Re: [9fans] Calling vac from C

2009-02-24 Thread erik quanstrom
 about 5 years ago i took a class on performance tuning Solaris.
 
 The instructor claimed that fork was expensive because accounting is never 
 really turned off, just piped to /dev/null.  there is no accounting overhead 
 for threads.
 
 I never bothered to verify this, but now that this comes up, I'd tempted.

there's no need to guess.  here's the source code.

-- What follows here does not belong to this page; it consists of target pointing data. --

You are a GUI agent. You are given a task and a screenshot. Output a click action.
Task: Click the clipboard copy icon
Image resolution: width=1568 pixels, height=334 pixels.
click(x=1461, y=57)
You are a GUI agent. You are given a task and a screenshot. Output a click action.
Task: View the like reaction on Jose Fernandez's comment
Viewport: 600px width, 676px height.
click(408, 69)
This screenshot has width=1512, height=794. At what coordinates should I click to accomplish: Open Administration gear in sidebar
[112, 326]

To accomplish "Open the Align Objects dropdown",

http://src.opensolaris.org/source/xref/onnv/onnv-gate/usr/src/uts/common/os/fork.c

cfork is ~525 lines long and seems to take the curious tack of
forking all the lwps associated with a process.  i don't
see any accounting, but i see at least 9 + nlwp + nresourcectls
mutex locks if you follow the regular fork path.  what is the
accounting that you're thinking of?  it would be easy to miss.

- erik



Re: [9fans] Calling vac from C

2009-02-24 Thread Roman V. Shaposhnik
On Tue, 2009-02-24 at 10:54 -0500, erik quanstrom wrote:
  about 5 years ago i took a class on performance tuning Solaris.
  
  The instructor claimed that fork was expensive because accounting is never 
  really turned off, just piped to /dev/null.  there is no accounting 
  overhead for threads.
  
  I never bothered to verify this, but now that this comes up, I'd tempted.
 
 there's no need to guess.  here's the source code.
 
 http://src.opensolaris.org/source/xref/onnv/onnv-gate/usr/src/uts/common/os/fork.c
 
 cfork is ~525 lines long and seems to take the curious tack of
 forking all the lwps associated with a process. 

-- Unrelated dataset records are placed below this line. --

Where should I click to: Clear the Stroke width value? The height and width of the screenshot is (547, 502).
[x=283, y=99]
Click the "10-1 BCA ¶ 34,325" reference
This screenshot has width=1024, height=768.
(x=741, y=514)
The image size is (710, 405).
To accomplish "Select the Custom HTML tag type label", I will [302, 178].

that would be forkall(), not fork1()/fork()

Thanks,
Roman.




Re: [9fans] Calling vac from C

2009-02-24 Thread erik quanstrom
  cfork is ~525 lines long and seems to take the curious tack of
  forking all the lwps associated with a process. 
 
 that would be forkall(), not fork1()/fork()

my mistake.  i assumed that since isfork1 was
a flag, that it was not the normal path through
the code.  silly me.

so where's the mythical accounting?

- erik



Re: [9fans] Calling vac from C

2009-02-24 Thread Roman V. Shaposhnik
On Tue, 2009-02-24 at 11:22 -0500, erik quanstrom wrote:
   cfork is ~525 lines long and seems to take the curious tack of
   forking all the lwps associated with a process. 
  
  that would be forkall(), not fork1()/fork()
 
 my mistake.  i assumed that since isfork1 was
 a flag, that it was not the normal path through
 the code.  silly me.
 
 so where's the mythical accounting?

It could have been the old accounting. Solaris 10
changed a lot of that and made things like microstate
accounting on by default, thus, possibly eliminating
the kind of bottlenecks the instructor was referring
to. More on that here:
   http://blogs.sun.com/eschrock/entry/microstate_accounting_in_solaris_10

Thanks,
Roman.





Re: [9fans] Calling vac from C

2009-02-24 Thread erik quanstrom
 It could have been the old accounting. Solaris 10
 changed a lot of that and made things like microstate
 accounting on by default, thus, possibly eliminating
 the kind of bottlenecks the instructor was referring
 to. More on that here:
http://blogs.sun.com/eschrock/entry/microstate_accounting_in_solaris_10

data would be helpful.  nobody here has shown any version
of solaris to be slow forking, much less that it is slow
forking because of accounting.  my dimly-remembered
data support the conclusion that the now-ancient 670mp
had a poor mmu, not that solaris was good or bad.
i couldn't find rob's original email online, so i put it up.
http://www.quanstro.net/plan9/p9fork.txt

- erik



Re: [9fans] Calling vac from C

2009-02-23 Thread Ben Calvert

On Fri, 20 Feb 2009, erik quanstrom wrote:


On Fri Feb 20 11:18:41 EST 2009, urie...@gmail.com wrote:

One of the main costs of dynamic linking is making fork much slower.
Even on linux statically linked binaries fork a few magnitude orders
faster than dynamically linked ones.

The main source of anti-fork FUD turns out to be the alleged
'solution' to a problem that didn't exist until the geniuses at Sun
decided dynamic linking was such a wonderful idea.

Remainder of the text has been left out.